Set down, exactly as they stand, the lines from the one containing "Task: Select Large size for Tue, 04 Apr" through the last line of the records below, leaving every picture out.

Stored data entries
■ ■ ■

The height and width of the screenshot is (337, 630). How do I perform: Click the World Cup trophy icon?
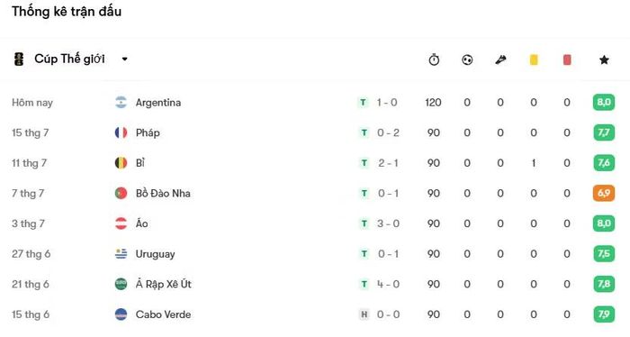coord(19,59)
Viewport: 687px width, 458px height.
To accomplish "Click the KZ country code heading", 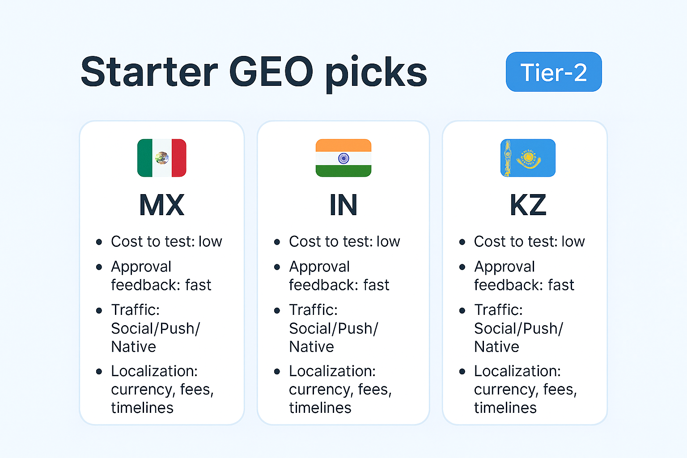I will [528, 205].
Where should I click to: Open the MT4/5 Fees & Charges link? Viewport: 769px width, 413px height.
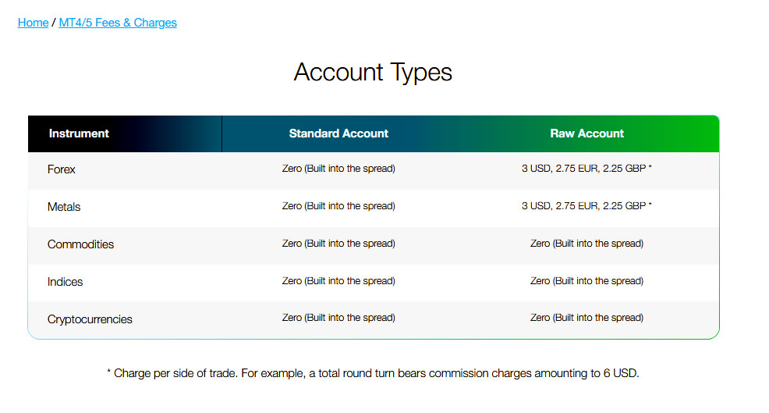pyautogui.click(x=118, y=23)
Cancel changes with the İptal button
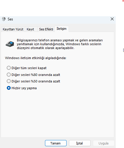The height and width of the screenshot is (148, 124). tap(80, 143)
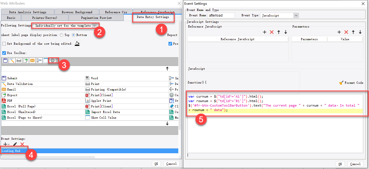Open the custom toolbar settings gear icon
The width and height of the screenshot is (369, 169).
coord(53,60)
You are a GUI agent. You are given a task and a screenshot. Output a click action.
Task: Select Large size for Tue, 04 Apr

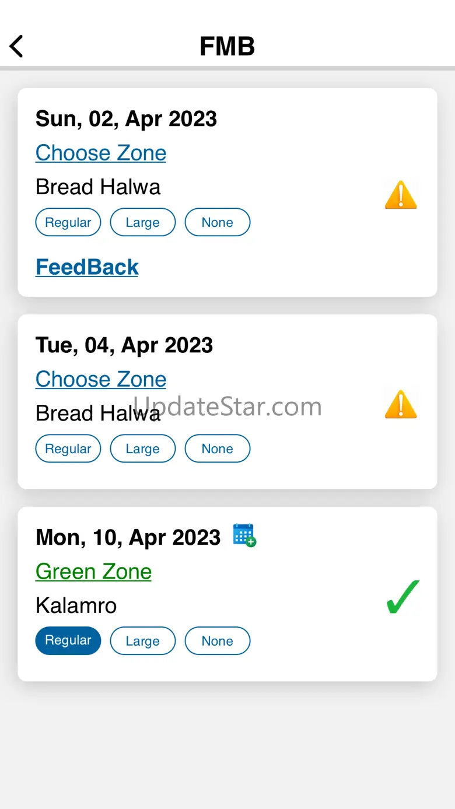[143, 449]
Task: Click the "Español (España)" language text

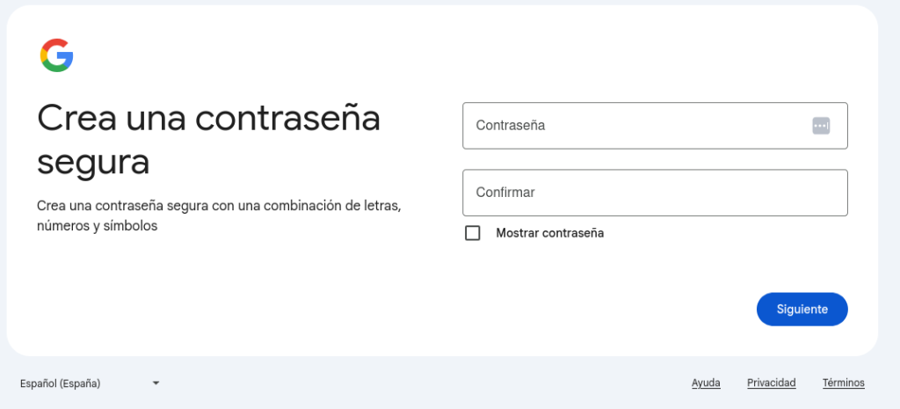Action: click(61, 383)
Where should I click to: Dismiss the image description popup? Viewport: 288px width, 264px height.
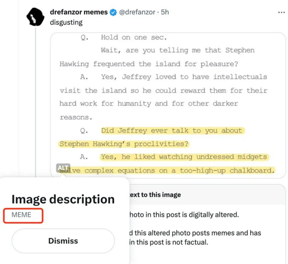[63, 241]
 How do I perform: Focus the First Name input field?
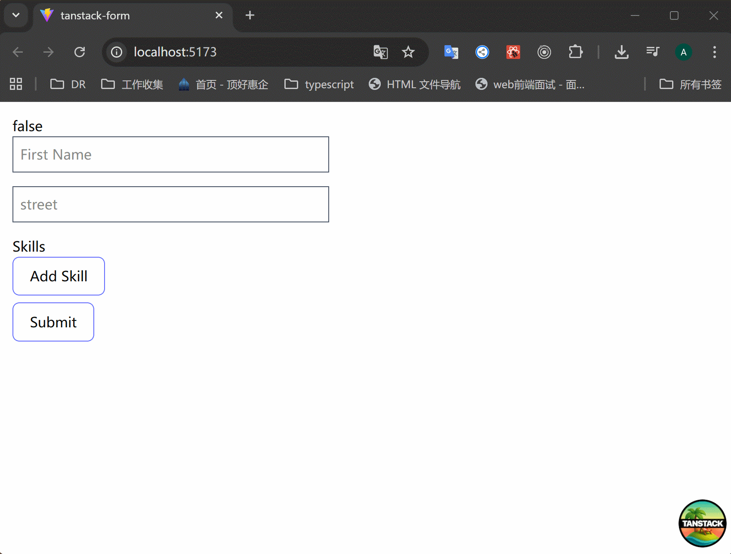pyautogui.click(x=170, y=154)
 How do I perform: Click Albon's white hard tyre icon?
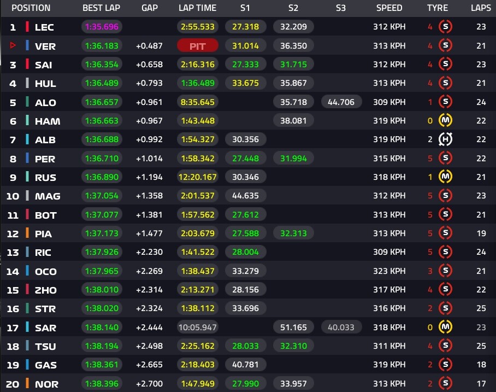point(445,139)
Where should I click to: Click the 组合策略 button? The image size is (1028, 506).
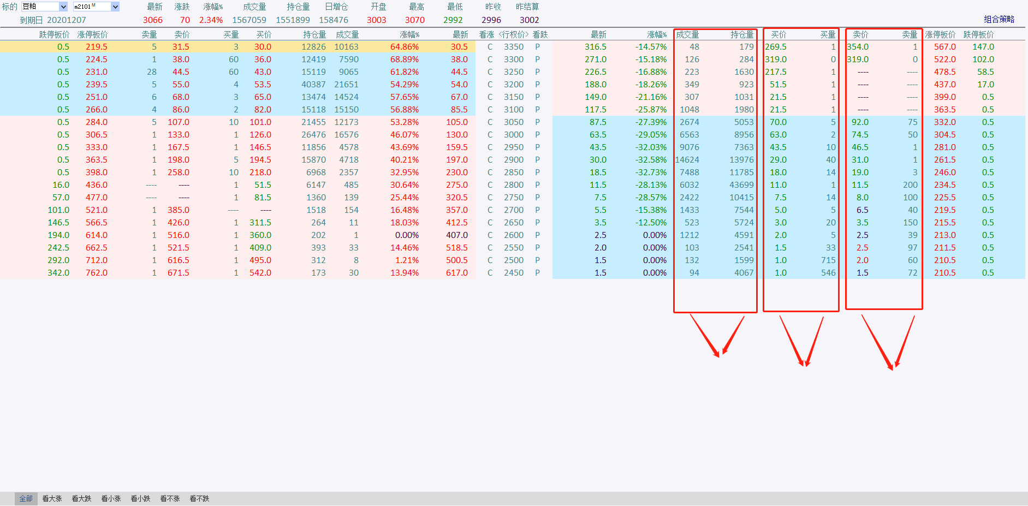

■ ■ ■

- **Answer box**
Task: Select Large size for Tue, 04 Apr

[143, 449]
Task: Click the "Español (España)" language text

Action: click(61, 383)
Where should I click to: Dismiss the image description popup? Viewport: 288px width, 264px height.
[63, 241]
 How do I perform: Focus the First Name input field?
pyautogui.click(x=170, y=154)
 How do I perform: Click Albon's white hard tyre icon?
point(445,139)
Where should I click to: Click the 组合策略 button? The image size is (1028, 506).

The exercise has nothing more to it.